LONDON (Reuters) - Veteran Australian entertainer Rolf Harris groomed and psychologically dominated a 13-year-old girl before repeatedly sexually abusing her, a British court was told on Wednesday.
A mainstay of family television entertainment for decades, Harris is charged with 12 counts of indecent assault against four girls, some as young as seven or eight, between 1968 and 1986. Seven of the counts relate to one woman.
Harris, who denies all the charges, told the jury on Tuesday he had been in a relationship with the woman, but that this had started when she was 18, not 13, and that it had been an adult and consensual affair.
“This was not a consensual relationship, this was child abuse. Grooming. You effectively psychologically dominated that girl,” Prosecutor Sasha Wass said, addressing the 84-year-old, in the dock at London’s Southwark Crown Court.
“It just never happened,” Harris replied.
Harris muttered to himself in court before his second day of evidence and first day of cross-examination. Wearing a dark pinstriped suit and red tie, he attended the indecent assault trial - now in its fourth week - with his wife, Alwen Hughes.
On Tuesday he told a series of anecdotes detailing his rise to stardom, and gave a rendition of his famous comic song “Jake the Peg”.

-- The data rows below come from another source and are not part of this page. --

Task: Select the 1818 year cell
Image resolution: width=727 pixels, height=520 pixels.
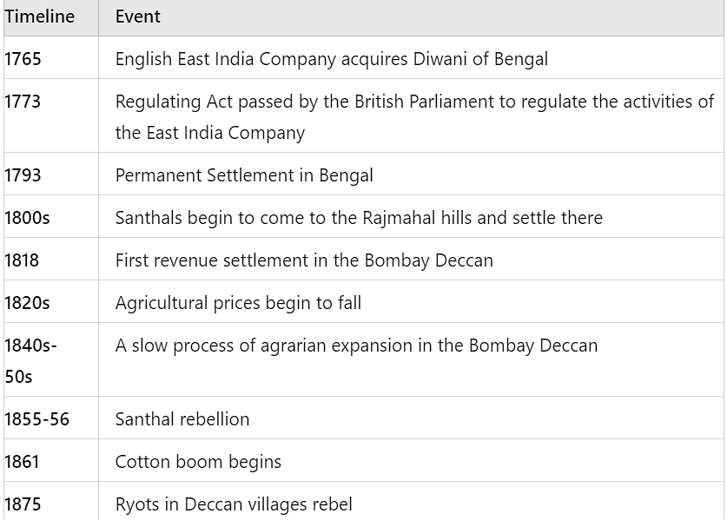Action: pos(23,260)
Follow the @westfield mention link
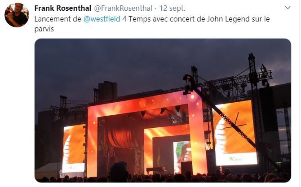This screenshot has width=301, height=187. 102,19
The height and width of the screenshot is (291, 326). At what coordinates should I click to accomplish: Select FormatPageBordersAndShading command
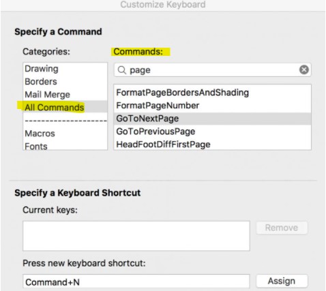pyautogui.click(x=212, y=93)
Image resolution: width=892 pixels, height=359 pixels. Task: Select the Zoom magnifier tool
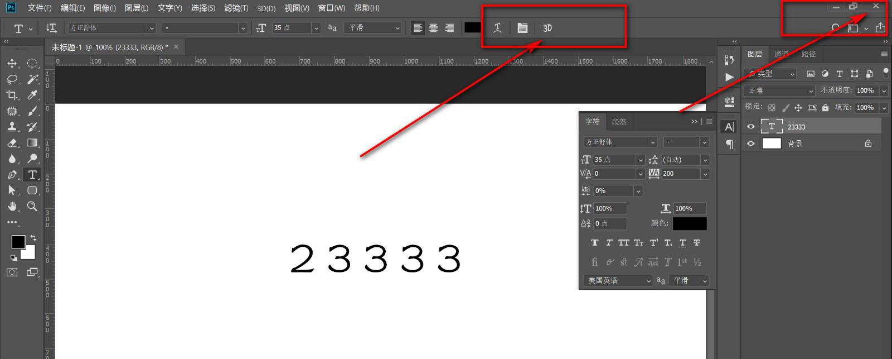point(32,206)
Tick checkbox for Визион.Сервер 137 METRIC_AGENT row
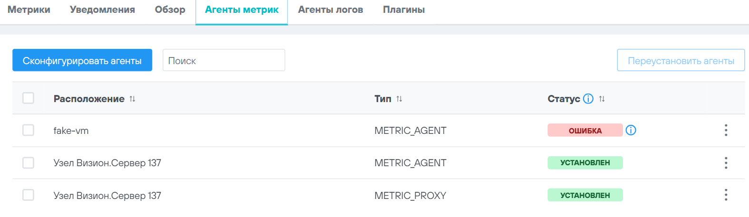 (29, 163)
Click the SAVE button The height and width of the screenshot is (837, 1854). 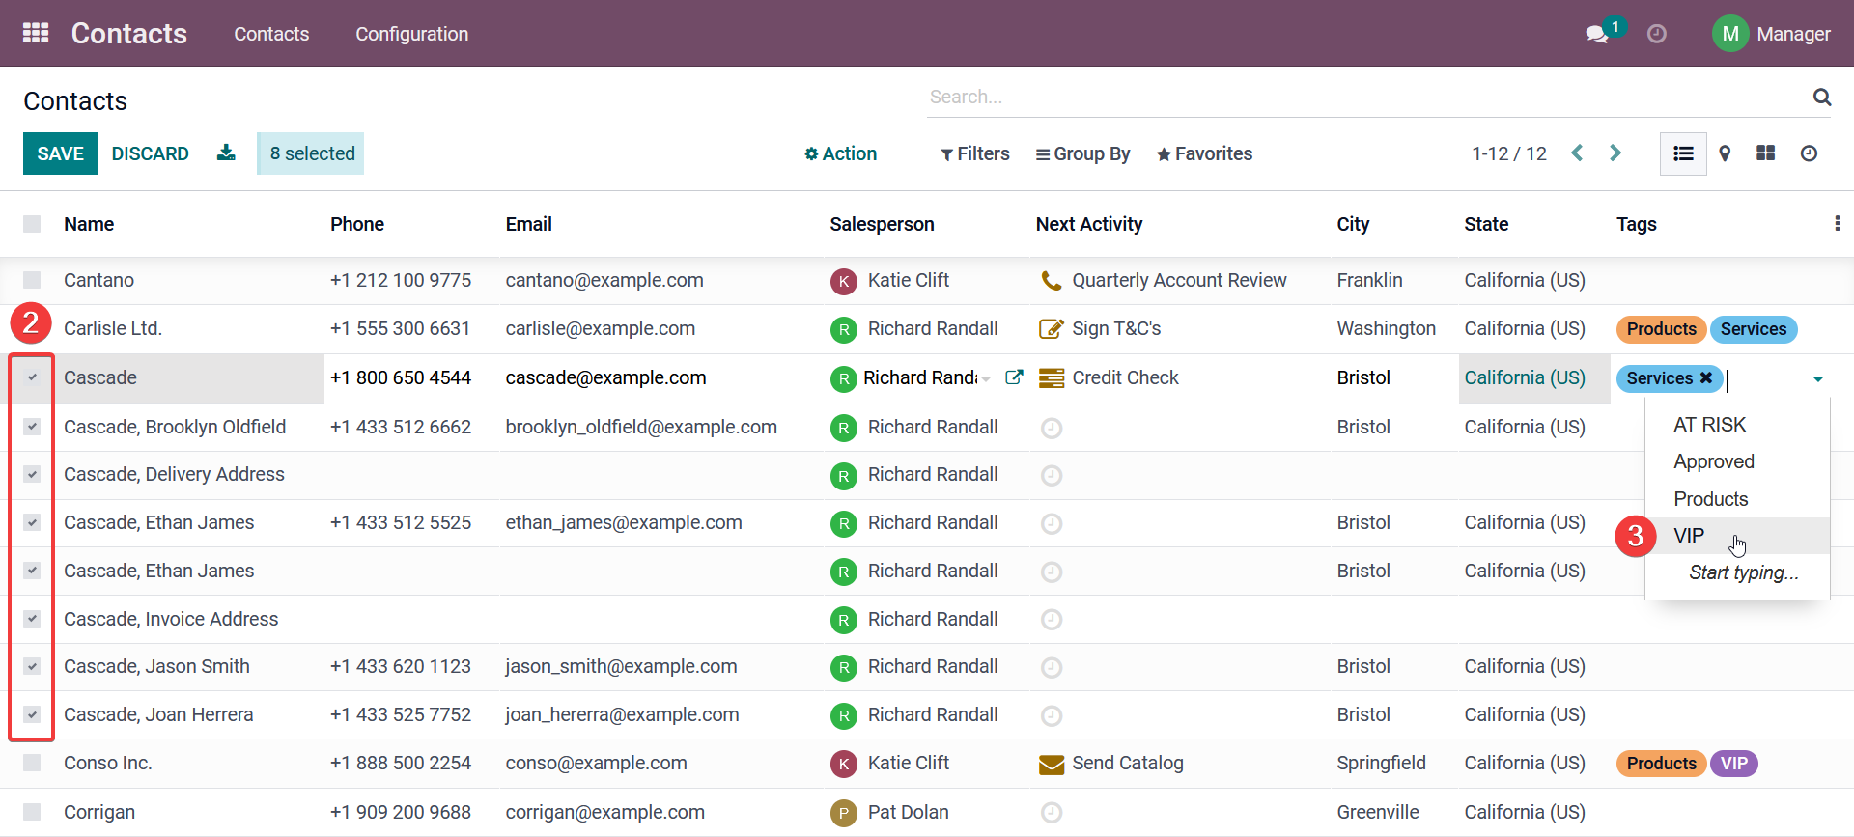coord(60,153)
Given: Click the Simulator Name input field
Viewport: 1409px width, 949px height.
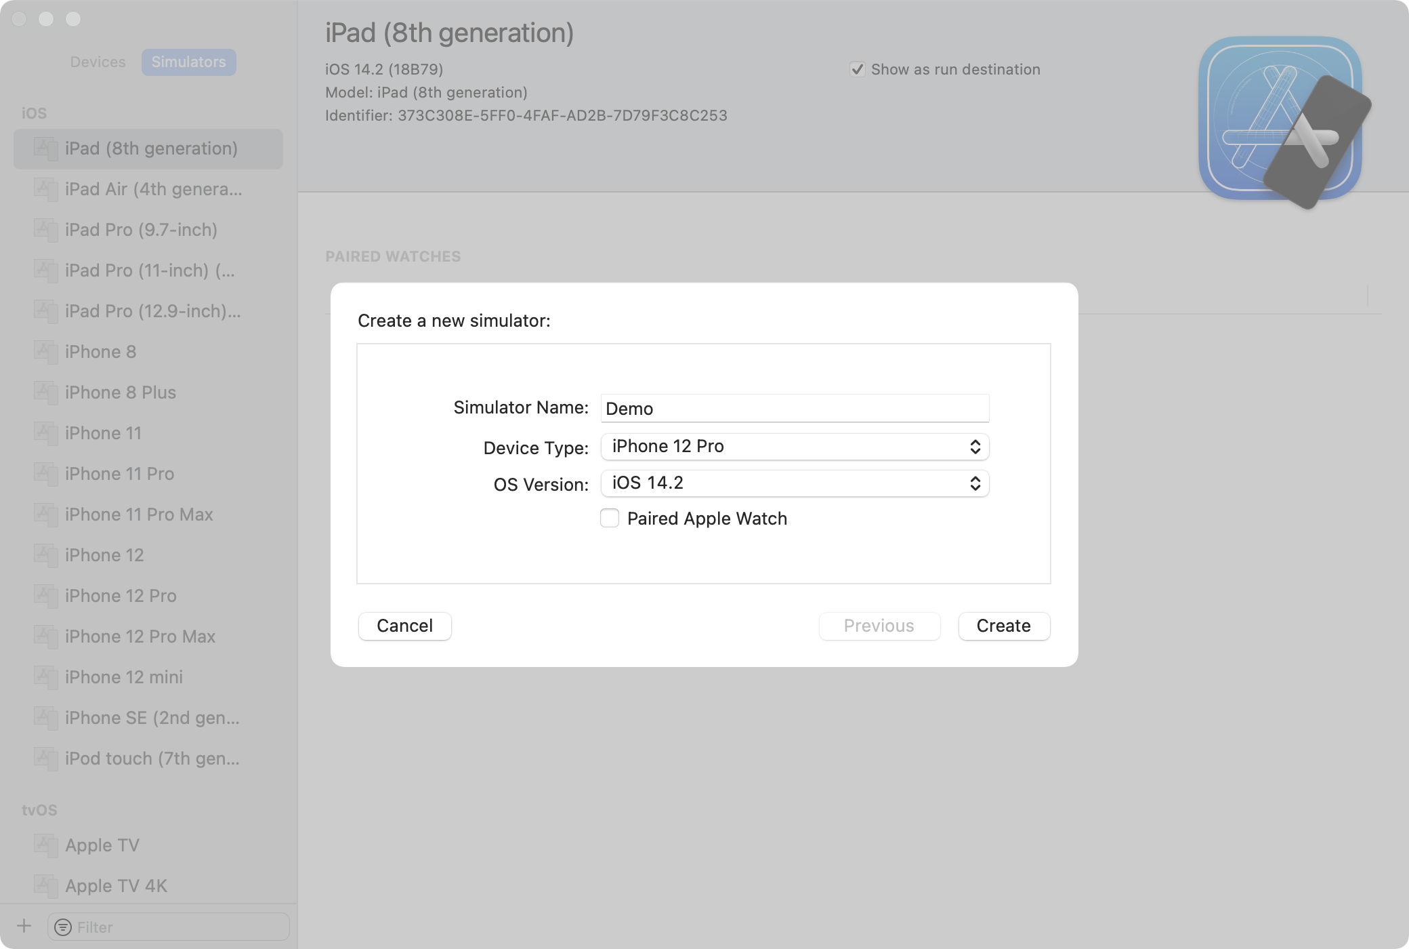Looking at the screenshot, I should (794, 407).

“Yesterday you delighted us with a demonstration of your many talents,” Wass said.
“The prosecution does not suggest for a moment that you are anything but a brilliant and polished performer. But this case, as you know, is not a talent show. This case is taking place to decide whether beneath your friendly loveable exterior there is a darker side lurking.”
Harris said the relationship had been a series of isolated incidents and purely sexual.
The woman had previously told the court Harris abused her throughout her teenage and young-adult life. On one occasion he molested her within yards of his sunbathing wife and daughter and performed oral sex on her in the same room as other sleeping children, the jury of six men and six women was told.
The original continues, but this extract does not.